=== Begin Enclosure ===

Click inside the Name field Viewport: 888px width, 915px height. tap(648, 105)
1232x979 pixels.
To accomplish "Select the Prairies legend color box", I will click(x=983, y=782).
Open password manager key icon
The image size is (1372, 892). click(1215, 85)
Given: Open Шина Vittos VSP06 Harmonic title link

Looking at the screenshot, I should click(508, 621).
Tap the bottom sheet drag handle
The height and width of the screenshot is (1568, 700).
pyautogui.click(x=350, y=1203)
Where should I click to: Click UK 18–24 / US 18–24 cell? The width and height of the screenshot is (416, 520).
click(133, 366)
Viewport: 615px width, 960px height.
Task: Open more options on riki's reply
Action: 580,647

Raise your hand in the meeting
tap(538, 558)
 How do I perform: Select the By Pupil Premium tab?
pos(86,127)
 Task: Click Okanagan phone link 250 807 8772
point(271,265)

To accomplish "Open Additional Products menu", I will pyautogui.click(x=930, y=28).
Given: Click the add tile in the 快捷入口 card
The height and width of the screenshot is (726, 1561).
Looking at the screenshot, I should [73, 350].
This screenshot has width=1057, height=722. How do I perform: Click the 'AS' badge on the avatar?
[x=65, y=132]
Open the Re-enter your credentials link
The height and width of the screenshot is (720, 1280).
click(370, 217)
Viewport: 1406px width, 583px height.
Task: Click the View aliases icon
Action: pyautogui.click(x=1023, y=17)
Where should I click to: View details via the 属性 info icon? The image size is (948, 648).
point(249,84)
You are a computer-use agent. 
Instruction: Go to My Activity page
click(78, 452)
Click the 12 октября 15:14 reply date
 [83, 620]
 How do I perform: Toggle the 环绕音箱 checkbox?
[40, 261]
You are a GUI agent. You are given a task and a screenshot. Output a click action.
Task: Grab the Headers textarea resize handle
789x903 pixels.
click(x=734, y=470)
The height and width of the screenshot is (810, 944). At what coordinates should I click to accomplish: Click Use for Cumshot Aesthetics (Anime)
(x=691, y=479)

=== End Enclosure ===

▶ [PROBLEM]:
Each entry above needs to be output exactly.

▶ [RESPONSE TO THE TASK]:
Click inside the Name field Viewport: 888px width, 915px height. tap(648, 105)
1232x979 pixels.
To accomplish "Select the Prairies legend color box", I will click(x=983, y=782).
Open password manager key icon
The image size is (1372, 892). click(1215, 85)
Given: Open Шина Vittos VSP06 Harmonic title link

Looking at the screenshot, I should click(508, 621).
Tap the bottom sheet drag handle
The height and width of the screenshot is (1568, 700).
pyautogui.click(x=350, y=1203)
Where should I click to: Click UK 18–24 / US 18–24 cell? The width and height of the screenshot is (416, 520).
click(133, 366)
Viewport: 615px width, 960px height.
Task: Open more options on riki's reply
Action: 580,647

Raise your hand in the meeting
tap(538, 558)
 How do I perform: Select the By Pupil Premium tab?
pos(86,127)
 Task: Click Okanagan phone link 250 807 8772
point(271,265)

To accomplish "Open Additional Products menu", I will pyautogui.click(x=930, y=28).
Given: Click the add tile in the 快捷入口 card
The height and width of the screenshot is (726, 1561).
Looking at the screenshot, I should [73, 350].
This screenshot has width=1057, height=722. How do I perform: Click the 'AS' badge on the avatar?
[x=65, y=132]
Open the Re-enter your credentials link
The height and width of the screenshot is (720, 1280).
click(370, 217)
Viewport: 1406px width, 583px height.
Task: Click the View aliases icon
Action: pyautogui.click(x=1023, y=17)
Where should I click to: View details via the 属性 info icon? The image size is (948, 648).
point(249,84)
You are a computer-use agent. 
Instruction: Go to My Activity page
click(78, 452)
Click the 12 октября 15:14 reply date
 [83, 620]
 How do I perform: Toggle the 环绕音箱 checkbox?
[40, 261]
You are a GUI agent. You are given a task and a screenshot. Output a click action.
Task: Grab the Headers textarea resize handle
789x903 pixels.
click(x=734, y=470)
The height and width of the screenshot is (810, 944). At what coordinates should I click to accomplish: Click Use for Cumshot Aesthetics (Anime)
(x=691, y=479)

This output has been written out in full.